Work instructions:
1. Please translate this sentence from the blog post about "Good Hair" into Spanish: "I was so proud to strut out of the theatre rocking my long, natural locs after seeing Chris Rock’s “Good Hair”."
2. Answer these questions using the blog post about "Good Hair":
(a) How does the writer describe their own hair?
(b) Who is called "A tiny man in tall heels"?
(c) Whose whole setup does the post say was shown?
3. Print the part of the blog post about "Good Hair" that opens with the words containing "Things I loved" and closes with "set up…just wondering.", keeping every word unchanged.

Text provided:
===============

Tag Archives: black hair

What do you think about Chris Rock’s “Good Hair”?

Hi all,

I was so proud to strut out of the theatre rocking my long, natural locs after seeing Chris Rock’s “Good Hair”.  No perm over here, homey!

I’ve seen some reviews from sistas on blogs and all over the net… all largely positive.  I was enlightened by the information on how the chemicals in relaxer really work (that chicken example cured me from ever wanting the “creamy crack on my head AGAIN!!!) and the info on where weave really comes from.  It made me wonder if some of the women I know (who are very picky and won’t even eat the potato salad at a picnic if they don’t know who made it) will be weary of wearing hair that might have had “bugs” in it.

Things I loved about it:

  • Derek J – A tiny man in tall heels
  • The scene where the white guy gets botox.  Hilarious!
  • The reactions to Chris selling black hair – I wonder if someone is going to have some angry customers at their weave shop after that??
  • The fact that they didn’t show the hair being washed and chemical treated in India – Um…did they wash and treat it?  I mean he showed Dudley Product’s whole set up…just wondering.
  • Black men talking about how they can’t touch their woman’s hair.

===============

Supplied data:
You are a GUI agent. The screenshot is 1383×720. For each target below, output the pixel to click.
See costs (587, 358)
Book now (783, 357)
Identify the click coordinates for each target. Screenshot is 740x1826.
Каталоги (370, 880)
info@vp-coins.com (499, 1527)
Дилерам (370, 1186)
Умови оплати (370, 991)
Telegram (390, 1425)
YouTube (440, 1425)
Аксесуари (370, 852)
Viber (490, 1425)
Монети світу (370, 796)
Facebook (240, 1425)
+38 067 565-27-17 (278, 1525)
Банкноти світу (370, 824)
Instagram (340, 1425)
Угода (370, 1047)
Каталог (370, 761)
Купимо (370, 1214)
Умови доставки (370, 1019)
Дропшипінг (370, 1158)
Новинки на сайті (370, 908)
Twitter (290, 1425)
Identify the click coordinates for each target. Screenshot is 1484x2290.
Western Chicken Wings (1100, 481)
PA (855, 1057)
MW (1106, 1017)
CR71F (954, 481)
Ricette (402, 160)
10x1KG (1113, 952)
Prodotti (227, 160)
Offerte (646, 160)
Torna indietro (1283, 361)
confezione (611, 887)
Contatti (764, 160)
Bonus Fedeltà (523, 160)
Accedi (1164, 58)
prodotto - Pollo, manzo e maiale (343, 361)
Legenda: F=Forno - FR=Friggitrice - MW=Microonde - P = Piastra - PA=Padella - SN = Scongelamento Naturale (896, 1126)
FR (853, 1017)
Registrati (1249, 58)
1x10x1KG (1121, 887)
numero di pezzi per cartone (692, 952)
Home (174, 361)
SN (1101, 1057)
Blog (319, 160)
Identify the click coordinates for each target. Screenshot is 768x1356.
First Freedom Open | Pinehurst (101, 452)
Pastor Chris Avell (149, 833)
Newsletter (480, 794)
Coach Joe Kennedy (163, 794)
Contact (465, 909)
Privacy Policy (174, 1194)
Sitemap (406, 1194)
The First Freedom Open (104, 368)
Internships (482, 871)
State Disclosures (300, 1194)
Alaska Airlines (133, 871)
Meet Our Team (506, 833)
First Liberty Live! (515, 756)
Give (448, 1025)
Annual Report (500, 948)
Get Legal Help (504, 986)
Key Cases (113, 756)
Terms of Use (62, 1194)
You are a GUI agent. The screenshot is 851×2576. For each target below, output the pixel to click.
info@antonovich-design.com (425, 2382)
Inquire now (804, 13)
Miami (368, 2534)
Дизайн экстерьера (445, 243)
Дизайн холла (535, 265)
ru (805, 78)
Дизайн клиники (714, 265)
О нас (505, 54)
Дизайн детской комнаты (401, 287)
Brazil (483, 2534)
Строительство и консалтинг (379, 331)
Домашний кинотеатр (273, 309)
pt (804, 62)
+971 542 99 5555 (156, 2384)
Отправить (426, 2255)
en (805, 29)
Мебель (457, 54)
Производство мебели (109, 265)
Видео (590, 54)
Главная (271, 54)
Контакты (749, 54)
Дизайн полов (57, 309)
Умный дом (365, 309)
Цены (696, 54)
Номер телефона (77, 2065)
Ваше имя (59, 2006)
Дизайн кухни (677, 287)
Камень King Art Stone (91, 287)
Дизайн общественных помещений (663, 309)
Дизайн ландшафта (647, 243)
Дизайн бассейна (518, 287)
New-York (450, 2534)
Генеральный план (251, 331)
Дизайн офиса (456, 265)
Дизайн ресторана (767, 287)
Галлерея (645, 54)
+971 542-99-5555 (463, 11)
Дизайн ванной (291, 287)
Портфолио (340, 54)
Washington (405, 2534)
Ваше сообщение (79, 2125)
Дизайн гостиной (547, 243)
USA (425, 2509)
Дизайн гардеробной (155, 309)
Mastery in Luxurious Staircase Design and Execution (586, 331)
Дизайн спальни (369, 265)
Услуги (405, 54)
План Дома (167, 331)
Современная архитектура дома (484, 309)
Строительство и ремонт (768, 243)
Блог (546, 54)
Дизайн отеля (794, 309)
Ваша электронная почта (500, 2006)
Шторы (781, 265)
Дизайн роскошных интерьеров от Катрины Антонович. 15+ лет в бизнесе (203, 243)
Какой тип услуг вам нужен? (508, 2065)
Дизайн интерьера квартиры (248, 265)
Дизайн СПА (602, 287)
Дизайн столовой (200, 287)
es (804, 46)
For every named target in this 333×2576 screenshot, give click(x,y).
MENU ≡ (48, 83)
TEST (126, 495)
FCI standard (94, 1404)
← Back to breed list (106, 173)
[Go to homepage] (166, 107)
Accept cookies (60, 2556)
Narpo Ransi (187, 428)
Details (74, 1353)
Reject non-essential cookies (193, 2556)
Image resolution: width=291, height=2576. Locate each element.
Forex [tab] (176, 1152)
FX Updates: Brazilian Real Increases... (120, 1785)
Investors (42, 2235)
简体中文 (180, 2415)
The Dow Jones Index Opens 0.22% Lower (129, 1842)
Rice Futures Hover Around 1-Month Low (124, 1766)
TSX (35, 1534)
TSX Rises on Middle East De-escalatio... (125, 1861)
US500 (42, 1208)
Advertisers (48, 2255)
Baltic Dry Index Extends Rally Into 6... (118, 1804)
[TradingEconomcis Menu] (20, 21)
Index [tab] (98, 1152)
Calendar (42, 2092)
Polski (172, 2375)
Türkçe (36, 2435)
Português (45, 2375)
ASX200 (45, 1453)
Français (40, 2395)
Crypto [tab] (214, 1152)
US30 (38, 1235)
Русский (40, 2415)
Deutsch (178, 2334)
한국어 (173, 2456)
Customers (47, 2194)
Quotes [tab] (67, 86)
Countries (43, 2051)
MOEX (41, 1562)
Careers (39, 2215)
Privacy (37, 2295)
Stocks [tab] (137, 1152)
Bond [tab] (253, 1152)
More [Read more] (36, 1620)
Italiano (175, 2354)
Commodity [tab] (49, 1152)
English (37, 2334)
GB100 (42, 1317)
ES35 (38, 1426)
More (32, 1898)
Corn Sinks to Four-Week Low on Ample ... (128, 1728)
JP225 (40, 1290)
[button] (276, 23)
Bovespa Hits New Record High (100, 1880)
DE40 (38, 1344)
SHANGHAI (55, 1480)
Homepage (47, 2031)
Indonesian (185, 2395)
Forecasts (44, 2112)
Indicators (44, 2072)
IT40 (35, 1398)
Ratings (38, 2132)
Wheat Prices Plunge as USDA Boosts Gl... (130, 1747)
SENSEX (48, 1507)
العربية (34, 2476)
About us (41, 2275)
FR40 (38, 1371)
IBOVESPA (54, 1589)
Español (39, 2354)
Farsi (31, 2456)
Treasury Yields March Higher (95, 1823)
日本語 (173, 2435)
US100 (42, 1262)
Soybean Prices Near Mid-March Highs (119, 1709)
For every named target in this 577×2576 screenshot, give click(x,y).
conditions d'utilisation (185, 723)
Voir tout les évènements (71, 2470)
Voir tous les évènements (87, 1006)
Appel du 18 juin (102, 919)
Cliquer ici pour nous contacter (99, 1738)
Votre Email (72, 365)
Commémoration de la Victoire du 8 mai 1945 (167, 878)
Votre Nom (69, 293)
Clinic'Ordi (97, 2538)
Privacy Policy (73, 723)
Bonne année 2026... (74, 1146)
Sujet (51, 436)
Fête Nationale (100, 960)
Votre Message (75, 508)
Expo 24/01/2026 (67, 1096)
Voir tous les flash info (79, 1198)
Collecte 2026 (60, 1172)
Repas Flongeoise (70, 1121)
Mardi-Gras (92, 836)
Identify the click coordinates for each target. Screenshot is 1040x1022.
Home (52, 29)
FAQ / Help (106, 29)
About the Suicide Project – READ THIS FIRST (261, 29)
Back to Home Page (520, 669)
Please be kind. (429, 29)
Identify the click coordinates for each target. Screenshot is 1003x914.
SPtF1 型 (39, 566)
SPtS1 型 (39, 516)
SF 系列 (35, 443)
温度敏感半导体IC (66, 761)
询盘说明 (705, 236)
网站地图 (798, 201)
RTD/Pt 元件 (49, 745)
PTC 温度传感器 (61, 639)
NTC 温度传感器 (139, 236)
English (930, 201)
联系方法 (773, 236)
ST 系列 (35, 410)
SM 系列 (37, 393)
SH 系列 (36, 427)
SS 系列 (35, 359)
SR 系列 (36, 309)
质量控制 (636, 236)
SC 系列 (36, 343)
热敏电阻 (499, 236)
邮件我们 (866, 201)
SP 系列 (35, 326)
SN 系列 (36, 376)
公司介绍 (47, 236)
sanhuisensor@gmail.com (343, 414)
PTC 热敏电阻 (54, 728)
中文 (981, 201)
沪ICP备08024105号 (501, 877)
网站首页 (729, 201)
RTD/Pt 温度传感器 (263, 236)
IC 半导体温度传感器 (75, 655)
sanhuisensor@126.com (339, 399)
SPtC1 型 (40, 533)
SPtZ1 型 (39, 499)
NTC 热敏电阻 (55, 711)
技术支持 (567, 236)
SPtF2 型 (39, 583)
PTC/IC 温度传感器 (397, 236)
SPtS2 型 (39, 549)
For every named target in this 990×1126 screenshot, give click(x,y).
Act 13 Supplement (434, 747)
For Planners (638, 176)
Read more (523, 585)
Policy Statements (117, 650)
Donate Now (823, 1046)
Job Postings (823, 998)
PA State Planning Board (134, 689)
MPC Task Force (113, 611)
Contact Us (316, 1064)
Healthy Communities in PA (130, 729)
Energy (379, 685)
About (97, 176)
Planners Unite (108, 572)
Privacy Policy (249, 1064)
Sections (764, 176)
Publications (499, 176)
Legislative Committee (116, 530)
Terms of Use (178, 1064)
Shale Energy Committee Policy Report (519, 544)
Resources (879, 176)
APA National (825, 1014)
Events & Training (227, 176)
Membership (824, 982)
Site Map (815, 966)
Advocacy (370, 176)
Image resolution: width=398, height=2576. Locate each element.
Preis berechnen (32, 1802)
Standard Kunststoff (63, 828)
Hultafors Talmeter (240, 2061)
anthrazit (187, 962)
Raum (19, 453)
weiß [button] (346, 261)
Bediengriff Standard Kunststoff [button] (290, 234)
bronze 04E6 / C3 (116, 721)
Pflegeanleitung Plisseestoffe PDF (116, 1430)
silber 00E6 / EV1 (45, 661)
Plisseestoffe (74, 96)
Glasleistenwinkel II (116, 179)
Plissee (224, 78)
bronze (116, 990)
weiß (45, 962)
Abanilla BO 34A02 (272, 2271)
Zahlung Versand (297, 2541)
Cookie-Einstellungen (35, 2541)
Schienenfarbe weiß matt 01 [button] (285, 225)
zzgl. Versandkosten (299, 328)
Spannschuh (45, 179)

===============

Solutions to the problems:
1. Sentí tanto orgullo al salir pavoneándome del cine luciendo mis largas rastas naturales después de ver «Good Hair», de Chris Rock.

2.
(a) Long, natural locs
(b) Derek J
(c) Dudley Product’s

3.
Things I loved about it:

  • Derek J – A tiny man in tall heels
  • The scene where the white guy gets botox.  Hilarious!
  • The reactions to Chris selling black hair – I wonder if someone is going to have some angry customers at their weave shop after that??
  • The fact that they didn’t show the hair being washed and chemical treated in India – Um…did they wash and treat it?  I mean he showed Dudley Product’s whole set up…just wondering.